To consider the simplest example, if everyone in the elevator or at the water-cooler is extremely bullish about the stock market at, say, a cyclical peak, it means, and is because of the fact that everyone is making money.

Simply, no one is losing money  (assuming that their stocks are matching the index), so, obviously, all of the mavens are happy.

Without looking at the seven indicators upon which the gauge below is based, we see that the market actually dipped into “extreme fear” a week ago. It can still fall below 25 again to deepen the reading in creating a short-to-intermediate term buy signal, but a cross above 50 would confirm that the signal has already arrived.

Be wary, however, the chart below the barometer also suggests that that swings to “extreme greed” could also happen violently.

With respect to such a potentially violent swing, I refer back to the enormous upward spike in the 100-year chart comparing the Dow and gold. That technical study clearly shows that this upward spike has occurred during a recession; we see no historical precedent for such a nosebleed chart!

Still, such a sentiment reversal would customarily buy the bulls a few months.
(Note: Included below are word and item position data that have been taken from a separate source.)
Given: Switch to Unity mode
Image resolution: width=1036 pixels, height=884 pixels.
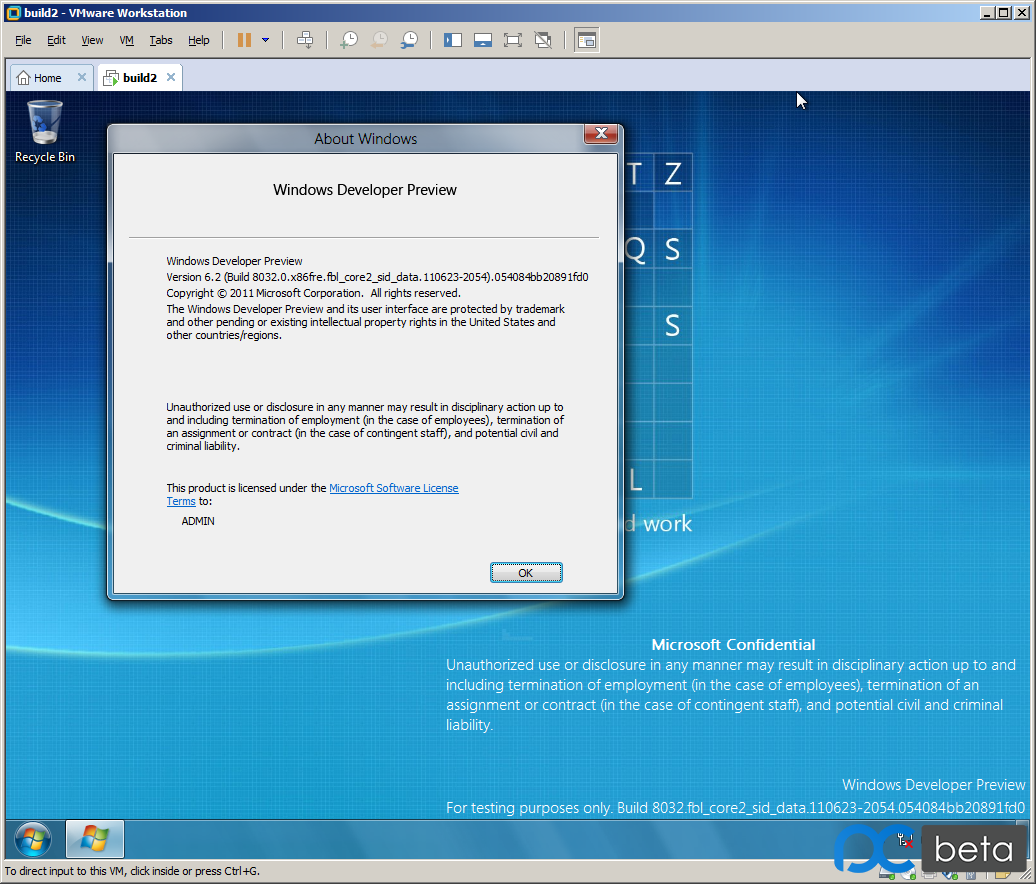Looking at the screenshot, I should [x=543, y=40].

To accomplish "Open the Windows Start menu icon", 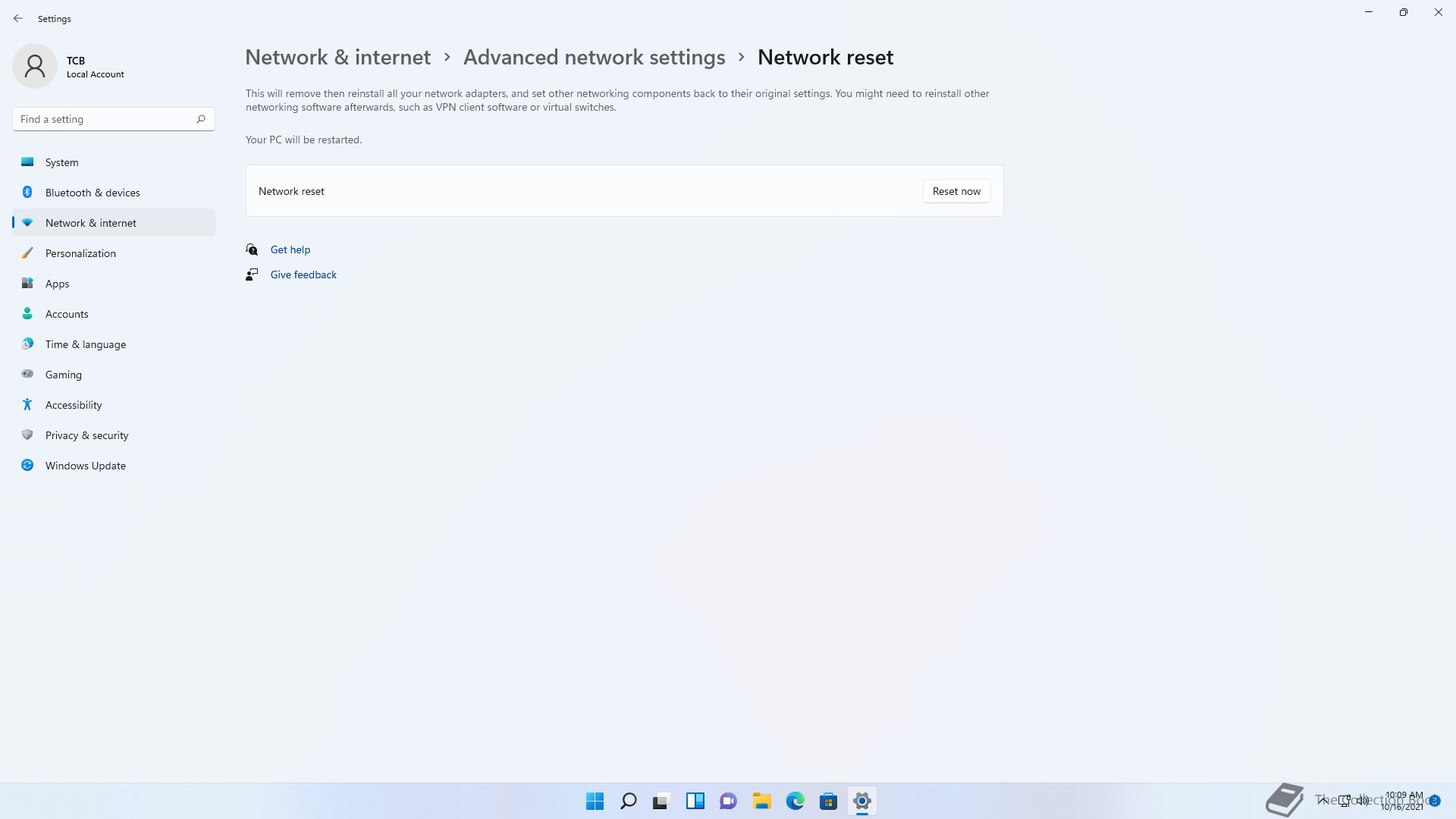I will (x=595, y=801).
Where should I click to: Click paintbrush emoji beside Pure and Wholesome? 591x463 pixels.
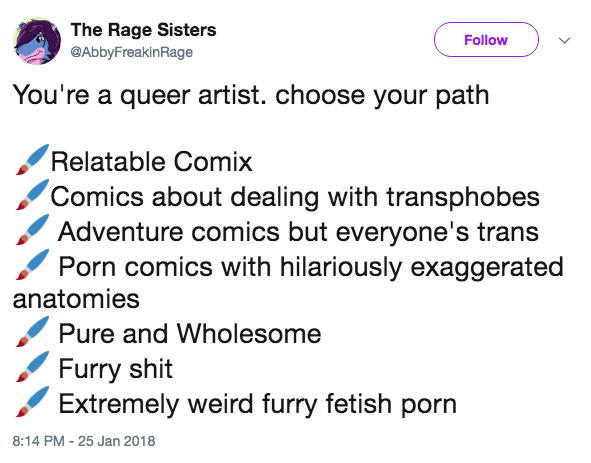tap(32, 331)
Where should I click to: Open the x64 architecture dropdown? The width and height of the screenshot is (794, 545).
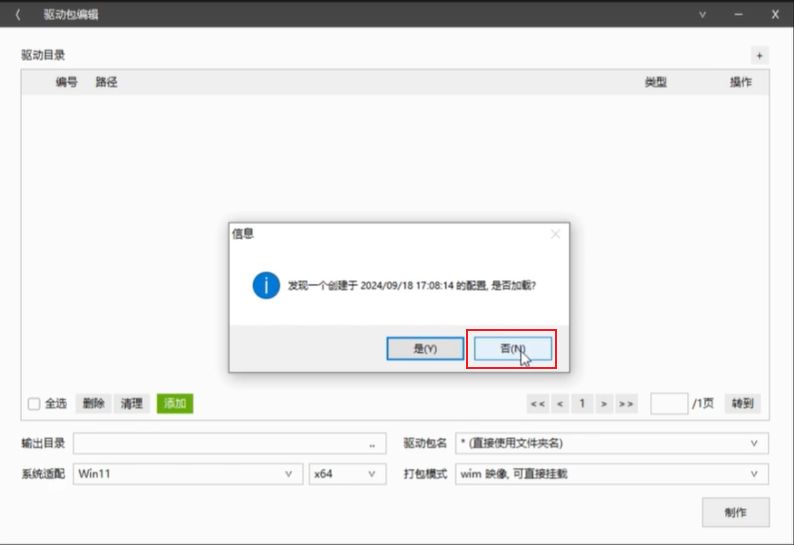372,474
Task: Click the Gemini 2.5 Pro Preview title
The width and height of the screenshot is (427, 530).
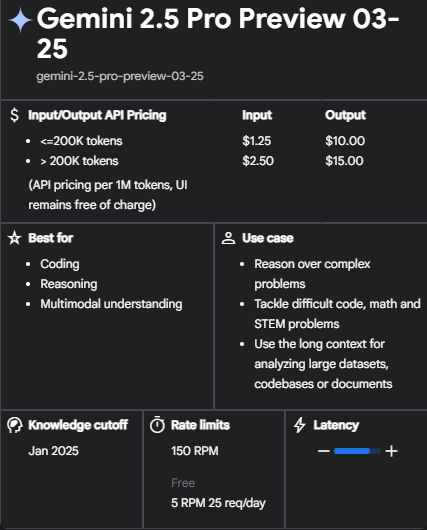Action: [218, 33]
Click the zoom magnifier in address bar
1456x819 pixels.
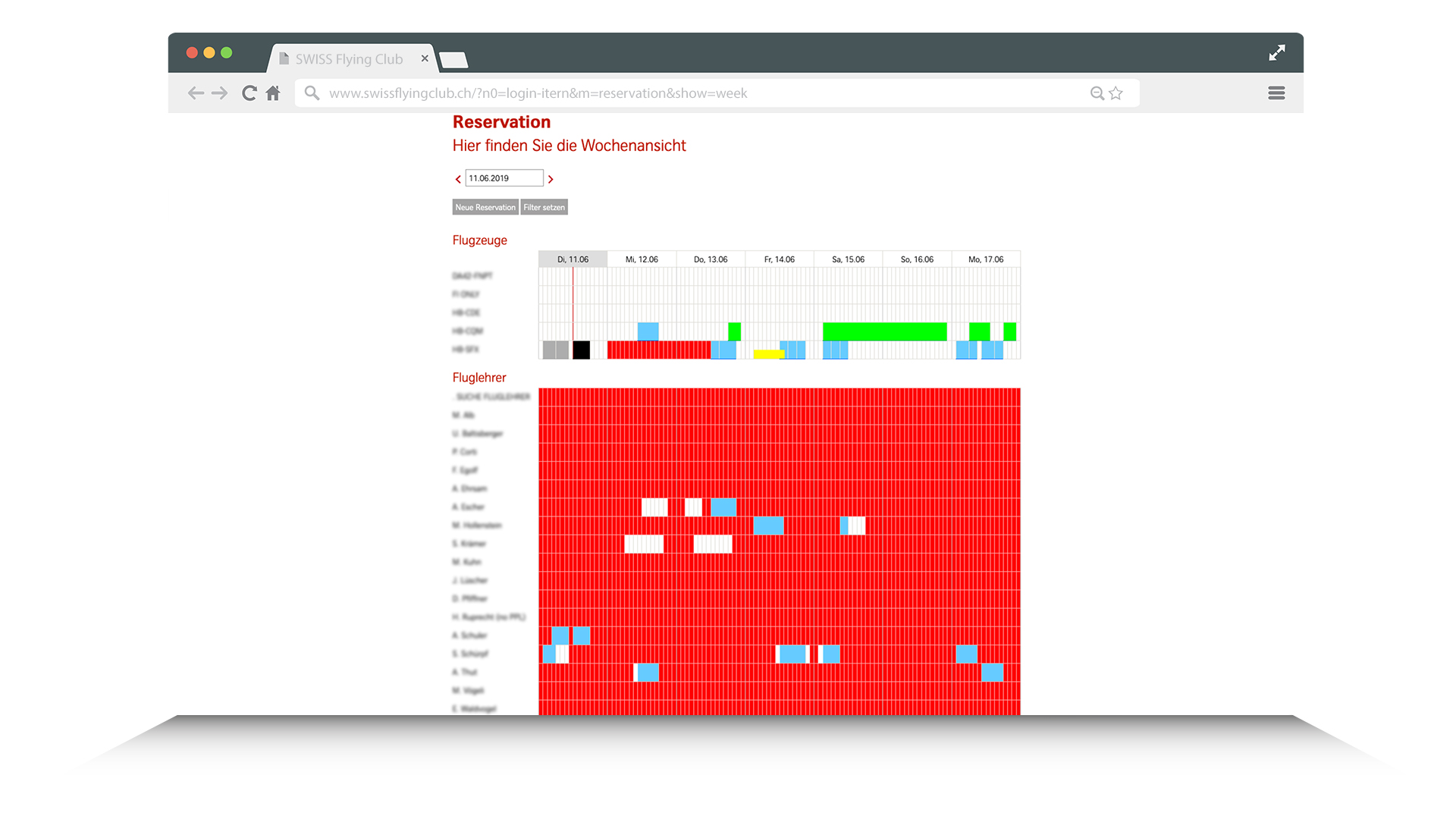[x=1097, y=93]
The problem is the word, “customarily.”

The key for investors is to simply note that there are too many potential storylines to rationalize a bear market, including ones that have not even been thought of yet.

As explained in the first section, the market will peak all right, but the bears might have died first (i.e. broke). Having learned this from my mentor 40 years ago, and having seen this phenomenon at work over that time period, for the past two years (August 2019 – August 2021) I have only recommended structuring a strategy that is geared to offer downside leverage, while providing ongoing income via the sale of weekly puts. This latter aspect is integral to the strategy, and turns an otherwise painful experience into a rather tolerable one.

Three notable reports I wrote in 2007 (July 7, October 7, December 2) identified key peaks. If one did not trade, however, the first two of those three reports would have left one the poorer. The 3rd was the charm, bearing the title, “2008 Dow Crash.”

It is natural human behavior to fear “missing it,” but, in that case, either have a great strategy – or really deep pockets.

Still, while my mentor was of the school that it is better to be lucky than wise, I have not followed in his fashion of humility. Rather, I believe in structuring a strategy that could be poised to benefit from the actualization of one’s bearish views, while not being inordinately punished during the sometimes-extended waiting period that one must endure before being redeemed.

Otherwise, the market can vindicate an investor, but only after having killed him first.